* **Exercise objective**
Below are records with pictures. Reproduce exactly the lines from the line with "Instruction: Tap the alarm clock status icon" to the line with "Screen dimensions: 1215x659", inclusive, and leave each picture out.

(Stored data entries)
__________________________________________________
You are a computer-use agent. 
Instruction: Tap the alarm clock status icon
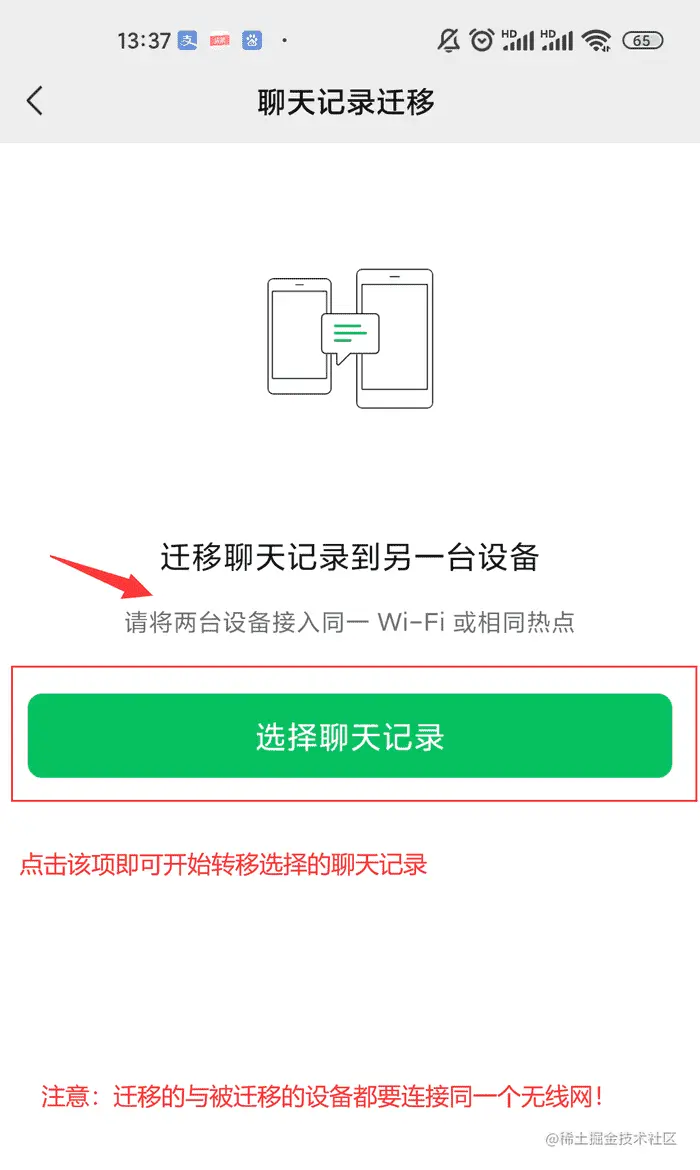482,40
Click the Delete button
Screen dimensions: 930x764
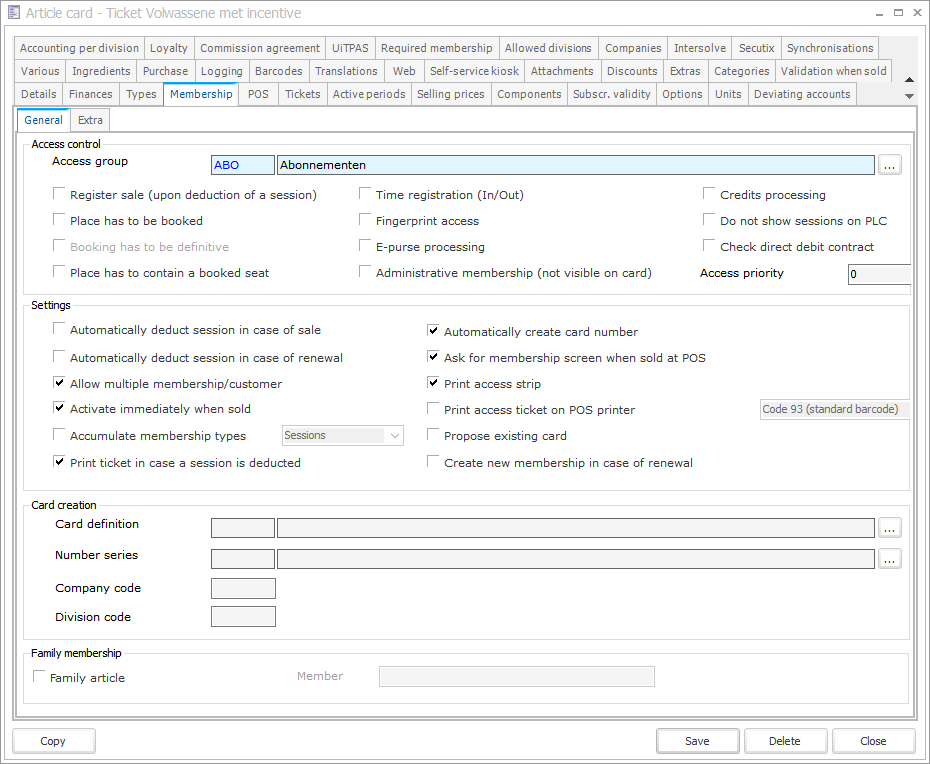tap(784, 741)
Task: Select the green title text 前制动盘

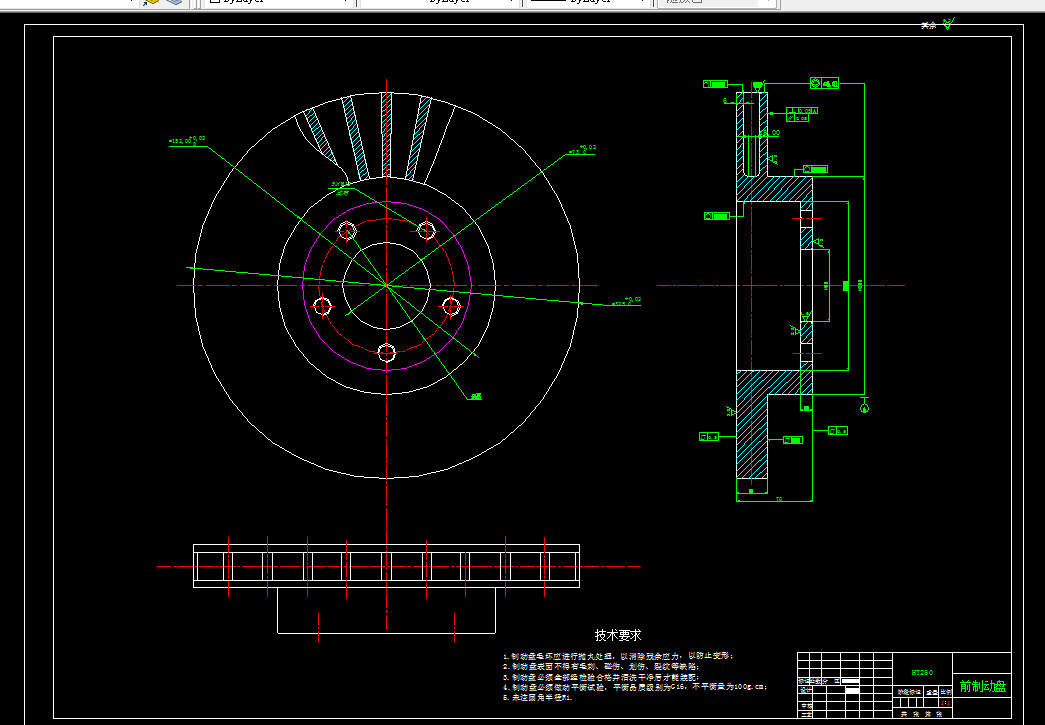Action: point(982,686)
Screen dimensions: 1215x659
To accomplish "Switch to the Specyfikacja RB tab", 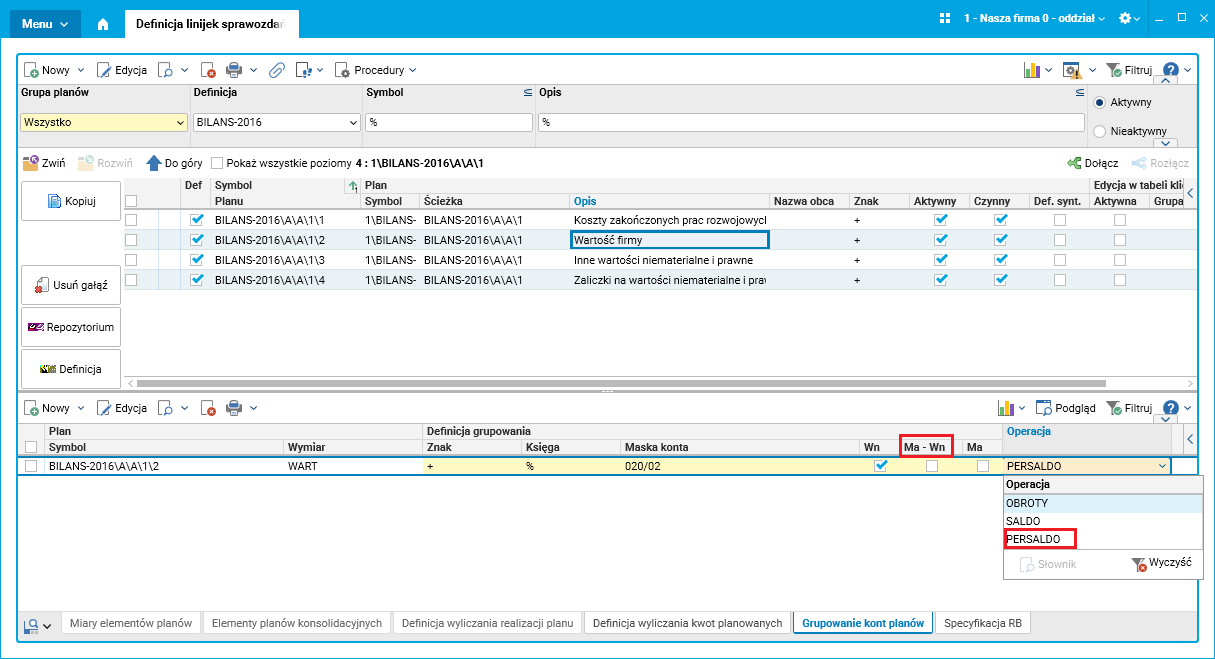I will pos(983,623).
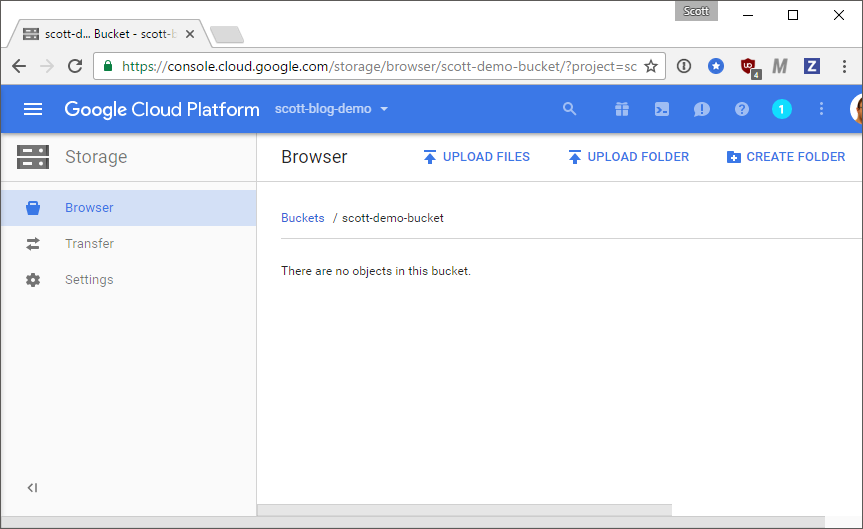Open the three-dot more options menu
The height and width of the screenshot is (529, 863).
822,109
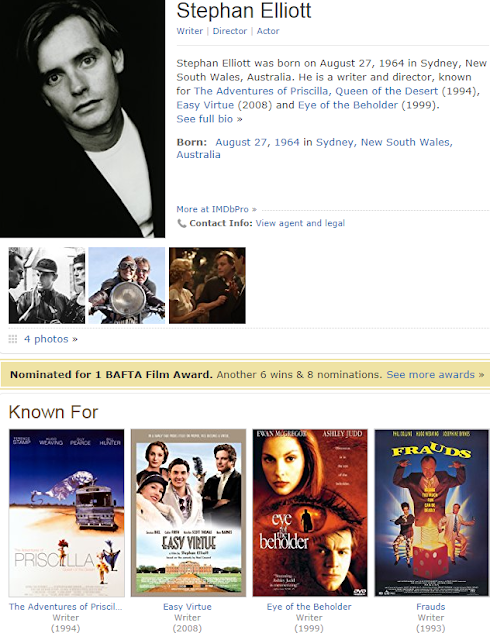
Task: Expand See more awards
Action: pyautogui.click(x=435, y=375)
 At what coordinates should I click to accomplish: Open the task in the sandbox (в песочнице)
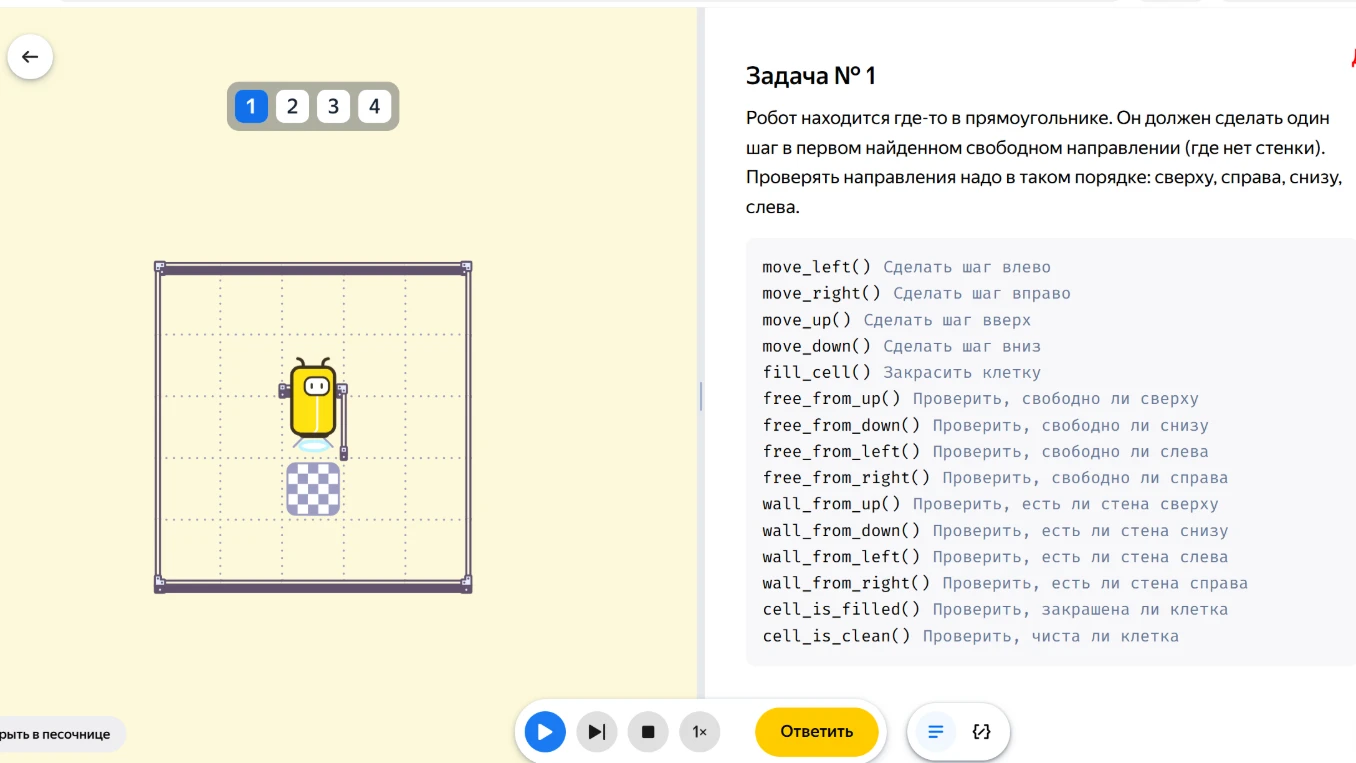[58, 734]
__________________________________________________
* **Your response**
Instruction: Tap the alarm clock status icon
482,40
Click the Delete button
Screen dimensions: 930x764
tap(784, 741)
Task: Select the green title text 前制动盘

Action: point(982,686)
Screen dimensions: 1215x659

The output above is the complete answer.